Over the last few months, Amazon has quietly been launching in Australia. Setting up a 'fulfilment' centre in Victoria, and having a token website with the standard bookshop front window. Meanwhile listed Aussie retailers like Harvey Norman, Myer, and JB HiFi have struggled with their share prices on the ASX as analysts brutally cut sales assumptions. Stock prices have been in a lull.

When will Amazon launch?

That's the million dollar question. Will it be Black Friday - the massive US sales event which has crept to our shores much like celebrations like Valentine's Day and Halloween? Apparently not.

Today's website search still shows the book shopfront. However a query for computers, shows over 80 products with nothing in the supplier detail.

Amazon's business model is to get retailers to pay $49.95+GST each month to sell, and then they clip a 6-15% margin of each product sold.
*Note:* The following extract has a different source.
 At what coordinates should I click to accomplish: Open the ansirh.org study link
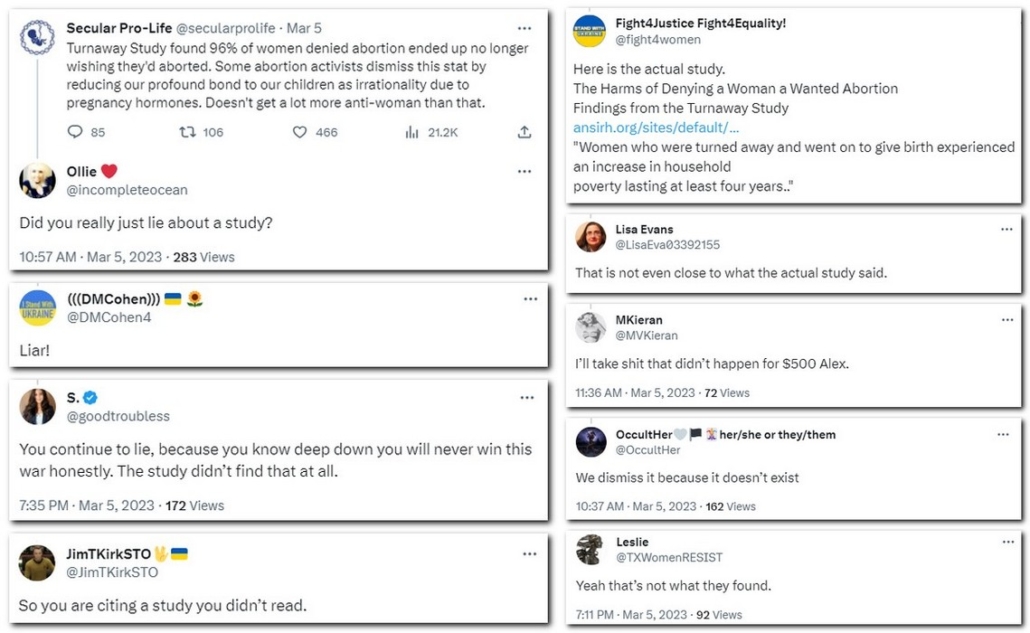click(656, 127)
Not a bad little business! No wonder Amazon is one of the world's largest companies (valued at just over $1/2 Trillion USD) and included in the tech acronym FAANGs (Facebook, Amazon, Apple, Netflix, & Google). The FAANGs make up more than 40% of the tech index the NASDAQ.

With pockets that deep, Aussie retailers are concerned. But the reality is that only around $23b in sales is done online in Australia. Interestingly, this only represents around 7.3% of total retail sales. Amazon is likely to take 1/2 this market share (if we look at other countries like Canada by example), so there is still a place for Aussie bricks and mortar retailers.